Auto accidents are always a shock, but it’s important to know that you aren’t alone. If you’ve been involved in a collision, you need the expertise of a Chicago auto accident attorney on your side. Don’t wait until it’s too late—the sooner you talk to an attorney, the better off you’ll be, and Malman Law can help.
Only an experienced Chicago auto accident attorney understands how complex these cases can be, so you should contact one as soon as possible. Before you do, gather as much information related to your accident as you can—take pictures of the scene, for example, and seek medical treatment right away. An auto accident attorney uses information like this to build your case.
By reaching out to a Chicago auto accident attorney early, you can make your case stronger. At Malman Law, for example, we can inspect the scene of your accident to collect evidence, and our staff physician can determine the legal ramifications of your injuries and the compensation to which you may be entitled.
This city is home to some of the country’s busiest streets, and the Chicago auto accident attorneys at Malman Law have seen firsthand how serious an accident here can become.
Every year, more pedestrians and bicyclists are injured and killed by careless, negligent drivers. Uninsured and underinsured drivers, too, can cause the type of serious damage that leads to legal battles. When you need to prove that another driver was at fault, you need the assistance that only a seasoned Chicago auto accident attorney can provide.
Whether you’re a driver, pedestrian or cyclist, if you’ve been injured in an auto accident, don’t wait to take action. Contact our offices today for more information and a free consultation, and learn what our team of Chicago auto accident attorneys can do to help you recover.
You may be required to provide a certain amount of cooperation to your own insurance company.
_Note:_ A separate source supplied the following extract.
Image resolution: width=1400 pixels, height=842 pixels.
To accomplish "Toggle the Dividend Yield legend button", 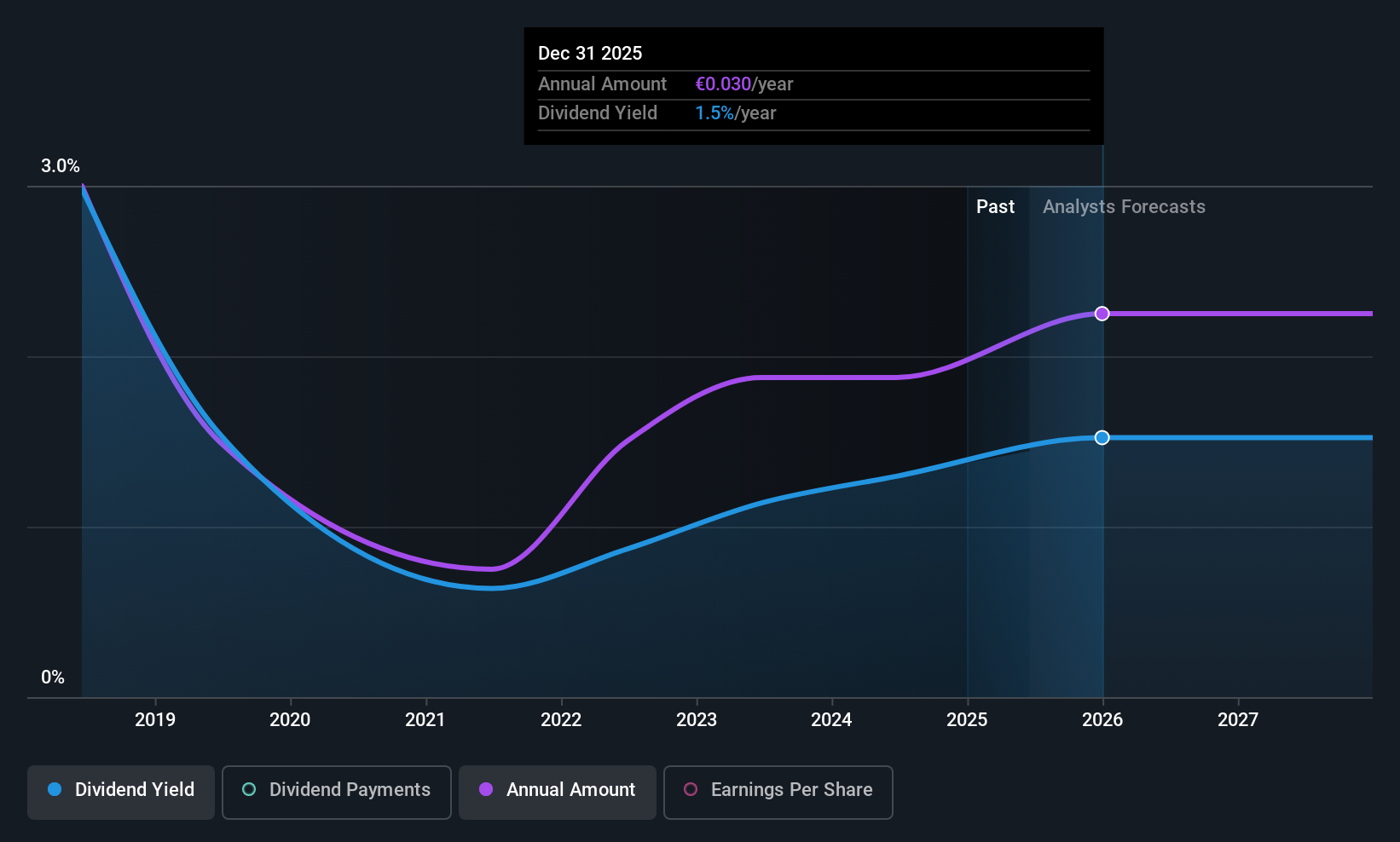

You are not obligated, however, to provide any kind of statement to the other driver’s insurance company, and you are not obligated to turn over your medical records. You should consult with your attorney before even providing a statement to your own insurance company.
Remember that when you are making a claim, the insurance company is your adversary, even your own insurance company, since they make money by maximizing their intake from premiums and minimizing their payment of claims. Further, insurance company adjusters, whose job it is to save their employers money, are experts in asking questions in a manner so as to induce you to make statements that they can use against you later – by denying liability altogether, asserting that the accident was partly your fault, or minimizing the amount they have to pay out on your claim.
It depends. If you have uninsured motorist coverage (not required in Illinois), then it simply means that you will have to make your claim against your own insurance policy. If you don’t have uninsured motorist coverage, on the other hand, you could end up with a problem. You will likely have to sue the other driver directly, and there is no guarantee that the other driver will possess the personal resources to pay out your claim.
Of course, you might get lucky if you were hit by a commercial driver – if the other driver was an employee of the company he or she worked for (rather than an independent contractor), you will probably be able to sue the employer.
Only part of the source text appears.